If anyone knows pytorch well enough, it might be useful to have that as an additional comparison?
Wow the statistics cheatsheet is great! Once DataFrames hits 1.0 we should submit a PR for this.
In the short term, https://github.com/MikeInnes/Mjolnir.jl
In the medium term, https://github.com/JuliaLang/julia/pull/33955 and future PRs building on it will allow faster and more composable Zygote, Cassette and other code transform packages built on typed IR
A side question: why does Flux.jl have dependency on the Juno.jl? Will there be any missing features of Flux if I use VSCode with Julia extension instead of Atom with Juno?
Juno.jl is an extremely lightweight dependency along the same lines as RecipesBase.jl to allow packages to integrate with Juno without depending on the heavier Atom.jl. I can’t speak from experience to what features that enables for Juno though.
Glancing at the source, it appears to simply be used for defining a nice, foldable representation for the Juno REPL which they might be able to do by depending on TreeViews instead?
I am tempted to add pytorch code for comparison but I fail to see the point of comparing frameworks using such a small network.
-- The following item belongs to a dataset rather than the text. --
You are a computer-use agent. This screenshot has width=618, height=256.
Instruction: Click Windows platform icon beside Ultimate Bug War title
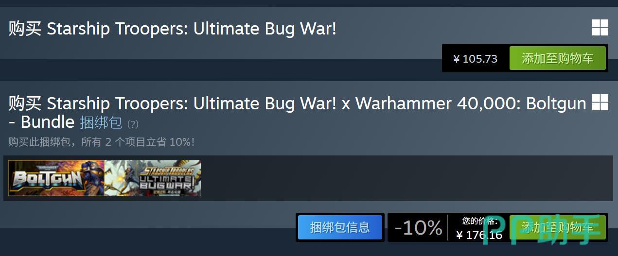point(600,28)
Am I missing something?
@bafonso PyTorch has a very different approach than Keras. In fact, one of the main reasons I moved from Keras to Pytorch was the break-down of the training loop.
Where in Keras you would have something like model.fit(data) in Pytorch you have this breakdown of the “fit” to:
for epoch in range(epochs): gen = DataGenerator(....) for x, y in gen: model.zero_grad() output = model(x) loss = criterion(output, y) loss.backward() optimizer.step()
There are many reasons that make this more powerful than the Keras approach. One example is that you can easily call the optimizer step after, say, every 5 batches, essentially increasing the batchsize 5 times without taking more GPU RAM, which is important for large inputs (Video, 3D volumes…). like that:
for epoch in range(epochs): gen = DataGenerator(....) for x, y in gen: output = model(x) loss = criterion(output, y) loss.backward() if epoch % 5 ==0: optimizer.step() model.zero_grad()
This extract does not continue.